» Problem requirements: Copy out the entries exactly. Print them in full.

-=-=-=-=-

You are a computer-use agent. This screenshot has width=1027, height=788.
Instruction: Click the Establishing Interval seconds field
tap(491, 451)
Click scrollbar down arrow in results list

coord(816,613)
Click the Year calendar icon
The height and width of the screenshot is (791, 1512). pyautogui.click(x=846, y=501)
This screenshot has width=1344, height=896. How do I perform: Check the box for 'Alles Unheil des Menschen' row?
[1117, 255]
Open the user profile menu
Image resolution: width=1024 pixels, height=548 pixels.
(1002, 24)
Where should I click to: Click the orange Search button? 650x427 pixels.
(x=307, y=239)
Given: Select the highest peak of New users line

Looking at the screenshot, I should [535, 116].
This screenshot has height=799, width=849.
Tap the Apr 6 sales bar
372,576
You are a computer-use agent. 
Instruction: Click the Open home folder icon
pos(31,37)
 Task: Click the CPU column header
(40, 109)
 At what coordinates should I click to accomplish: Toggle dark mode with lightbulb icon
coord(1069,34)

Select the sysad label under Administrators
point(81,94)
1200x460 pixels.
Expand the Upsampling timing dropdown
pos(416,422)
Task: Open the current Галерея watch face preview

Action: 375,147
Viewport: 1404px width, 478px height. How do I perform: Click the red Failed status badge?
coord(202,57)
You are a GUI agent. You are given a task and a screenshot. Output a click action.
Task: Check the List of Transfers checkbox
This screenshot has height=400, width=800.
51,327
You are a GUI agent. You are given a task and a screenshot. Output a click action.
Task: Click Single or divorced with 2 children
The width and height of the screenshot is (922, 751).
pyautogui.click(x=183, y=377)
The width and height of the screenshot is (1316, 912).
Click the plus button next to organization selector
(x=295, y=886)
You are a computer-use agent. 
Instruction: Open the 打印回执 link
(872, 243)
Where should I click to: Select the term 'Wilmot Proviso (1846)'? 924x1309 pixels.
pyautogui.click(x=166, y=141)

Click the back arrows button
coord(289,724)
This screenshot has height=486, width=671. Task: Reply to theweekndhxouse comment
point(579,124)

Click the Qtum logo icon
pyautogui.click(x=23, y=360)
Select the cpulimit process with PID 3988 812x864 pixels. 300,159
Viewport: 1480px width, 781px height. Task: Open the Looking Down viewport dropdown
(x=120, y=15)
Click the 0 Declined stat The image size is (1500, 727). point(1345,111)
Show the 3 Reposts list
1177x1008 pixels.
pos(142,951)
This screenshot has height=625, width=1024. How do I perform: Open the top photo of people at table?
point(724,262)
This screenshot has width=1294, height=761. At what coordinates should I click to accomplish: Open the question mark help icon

-=-=-=-=-

» Output for this task:
You are a computer-use agent. This screenshot has width=1027, height=788.
Instruction: Click the Establishing Interval seconds field
tap(491, 451)
Click scrollbar down arrow in results list

coord(816,613)
Click the Year calendar icon
The height and width of the screenshot is (791, 1512). pyautogui.click(x=846, y=501)
This screenshot has width=1344, height=896. How do I perform: Check the box for 'Alles Unheil des Menschen' row?
[1117, 255]
Open the user profile menu
Image resolution: width=1024 pixels, height=548 pixels.
(1002, 24)
Where should I click to: Click the orange Search button? 650x427 pixels.
(x=307, y=239)
Given: Select the highest peak of New users line

Looking at the screenshot, I should [535, 116].
This screenshot has height=799, width=849.
Tap the Apr 6 sales bar
372,576
You are a computer-use agent. 
Instruction: Click the Open home folder icon
pos(31,37)
 Task: Click the CPU column header
(40, 109)
 At what coordinates should I click to accomplish: Toggle dark mode with lightbulb icon
coord(1069,34)

Select the sysad label under Administrators
point(81,94)
1200x460 pixels.
Expand the Upsampling timing dropdown
pos(416,422)
Task: Open the current Галерея watch face preview

Action: 375,147
Viewport: 1404px width, 478px height. How do I perform: Click the red Failed status badge?
coord(202,57)
You are a GUI agent. You are given a task and a screenshot. Output a click action.
Task: Check the List of Transfers checkbox
This screenshot has height=400, width=800.
51,327
You are a GUI agent. You are given a task and a screenshot. Output a click action.
Task: Click Single or divorced with 2 children
The width and height of the screenshot is (922, 751).
pyautogui.click(x=183, y=377)
The width and height of the screenshot is (1316, 912).
Click the plus button next to organization selector
(x=295, y=886)
You are a computer-use agent. 
Instruction: Open the 打印回执 link
(872, 243)
Where should I click to: Select the term 'Wilmot Proviso (1846)'? 924x1309 pixels.
pyautogui.click(x=166, y=141)

Click the back arrows button
coord(289,724)
This screenshot has height=486, width=671. Task: Reply to theweekndhxouse comment
point(579,124)

Click the Qtum logo icon
pyautogui.click(x=23, y=360)
Select the cpulimit process with PID 3988 812x864 pixels. 300,159
Viewport: 1480px width, 781px height. Task: Open the Looking Down viewport dropdown
(x=120, y=15)
Click the 0 Declined stat The image size is (1500, 727). point(1345,111)
Show the 3 Reposts list
1177x1008 pixels.
pos(142,951)
This screenshot has height=625, width=1024. How do I perform: Open the top photo of people at table?
point(724,262)
This screenshot has width=1294, height=761. At what coordinates should I click to accomplish: Open the question mark help icon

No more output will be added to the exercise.